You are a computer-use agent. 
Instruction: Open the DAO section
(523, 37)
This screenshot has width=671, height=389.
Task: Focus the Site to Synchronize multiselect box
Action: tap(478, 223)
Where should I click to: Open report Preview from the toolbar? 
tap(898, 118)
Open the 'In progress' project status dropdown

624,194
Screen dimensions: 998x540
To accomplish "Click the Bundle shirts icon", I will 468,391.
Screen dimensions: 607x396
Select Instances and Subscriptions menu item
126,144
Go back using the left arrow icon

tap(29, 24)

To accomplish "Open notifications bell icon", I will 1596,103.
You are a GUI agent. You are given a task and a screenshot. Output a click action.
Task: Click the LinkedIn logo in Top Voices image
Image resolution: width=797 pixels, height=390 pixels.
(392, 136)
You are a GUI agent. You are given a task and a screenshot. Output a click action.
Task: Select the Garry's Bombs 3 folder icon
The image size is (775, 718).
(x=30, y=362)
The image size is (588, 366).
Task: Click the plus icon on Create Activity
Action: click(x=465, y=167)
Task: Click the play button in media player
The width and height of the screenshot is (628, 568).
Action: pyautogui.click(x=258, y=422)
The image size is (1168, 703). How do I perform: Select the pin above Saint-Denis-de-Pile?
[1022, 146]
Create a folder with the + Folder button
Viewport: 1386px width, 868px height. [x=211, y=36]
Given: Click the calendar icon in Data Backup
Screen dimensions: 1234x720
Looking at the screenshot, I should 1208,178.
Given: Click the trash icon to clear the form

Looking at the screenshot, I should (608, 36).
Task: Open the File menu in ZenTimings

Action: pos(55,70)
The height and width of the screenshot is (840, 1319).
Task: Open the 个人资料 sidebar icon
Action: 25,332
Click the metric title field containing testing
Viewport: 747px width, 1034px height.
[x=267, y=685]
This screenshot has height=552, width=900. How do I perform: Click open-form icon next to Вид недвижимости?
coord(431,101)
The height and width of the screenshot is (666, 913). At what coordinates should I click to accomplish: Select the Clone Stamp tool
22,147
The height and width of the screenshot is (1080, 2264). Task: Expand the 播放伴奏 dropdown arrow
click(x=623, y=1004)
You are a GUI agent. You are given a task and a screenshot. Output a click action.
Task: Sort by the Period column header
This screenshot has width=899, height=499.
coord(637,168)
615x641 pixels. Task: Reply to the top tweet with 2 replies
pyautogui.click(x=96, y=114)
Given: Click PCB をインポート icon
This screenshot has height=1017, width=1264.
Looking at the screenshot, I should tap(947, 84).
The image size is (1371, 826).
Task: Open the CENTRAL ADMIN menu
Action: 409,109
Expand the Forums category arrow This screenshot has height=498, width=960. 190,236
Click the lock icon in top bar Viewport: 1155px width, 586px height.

→ **WHAT THE TASK REQUIRES**:
Could you rewrite the whole listing above with every "GUI agent" changed to "screen agent" and everything else left as it is?

→ **ANSWER TO THE EXERCISE**:
You are a computer-use agent. 
Instruction: Open the DAO section
(523, 37)
This screenshot has width=671, height=389.
Task: Focus the Site to Synchronize multiselect box
Action: tap(478, 223)
Where should I click to: Open report Preview from the toolbar? 
tap(898, 118)
Open the 'In progress' project status dropdown

624,194
Screen dimensions: 998x540
To accomplish "Click the Bundle shirts icon", I will 468,391.
Screen dimensions: 607x396
Select Instances and Subscriptions menu item
126,144
Go back using the left arrow icon

tap(29, 24)

To accomplish "Open notifications bell icon", I will 1596,103.
You are a screen agent. You are given a task and a screenshot. Output a click action.
Task: Click the LinkedIn logo in Top Voices image
Image resolution: width=797 pixels, height=390 pixels.
(392, 136)
You are a screen agent. You are given a task and a screenshot. Output a click action.
Task: Select the Garry's Bombs 3 folder icon
The image size is (775, 718).
(x=30, y=362)
The image size is (588, 366).
Task: Click the plus icon on Create Activity
Action: click(x=465, y=167)
Task: Click the play button in media player
The width and height of the screenshot is (628, 568).
Action: pyautogui.click(x=258, y=422)
The image size is (1168, 703). How do I perform: Select the pin above Saint-Denis-de-Pile?
[1022, 146]
Create a folder with the + Folder button
Viewport: 1386px width, 868px height. [x=211, y=36]
Given: Click the calendar icon in Data Backup
Screen dimensions: 1234x720
Looking at the screenshot, I should 1208,178.
Given: Click the trash icon to clear the form

Looking at the screenshot, I should (608, 36).
Task: Open the File menu in ZenTimings

Action: pos(55,70)
The height and width of the screenshot is (840, 1319).
Task: Open the 个人资料 sidebar icon
Action: 25,332
Click the metric title field containing testing
Viewport: 747px width, 1034px height.
[x=267, y=685]
This screenshot has height=552, width=900. How do I perform: Click open-form icon next to Вид недвижимости?
coord(431,101)
The height and width of the screenshot is (666, 913). At what coordinates should I click to accomplish: Select the Clone Stamp tool
22,147
The height and width of the screenshot is (1080, 2264). Task: Expand the 播放伴奏 dropdown arrow
click(x=623, y=1004)
You are a screen agent. You are given a task and a screenshot. Output a click action.
Task: Sort by the Period column header
This screenshot has width=899, height=499.
coord(637,168)
615x641 pixels. Task: Reply to the top tweet with 2 replies
pyautogui.click(x=96, y=114)
Given: Click PCB をインポート icon
This screenshot has height=1017, width=1264.
Looking at the screenshot, I should tap(947, 84).
The image size is (1371, 826).
Task: Open the CENTRAL ADMIN menu
Action: 409,109
Expand the Forums category arrow This screenshot has height=498, width=960. 190,236
Click the lock icon in top bar Viewport: 1155px width, 586px height.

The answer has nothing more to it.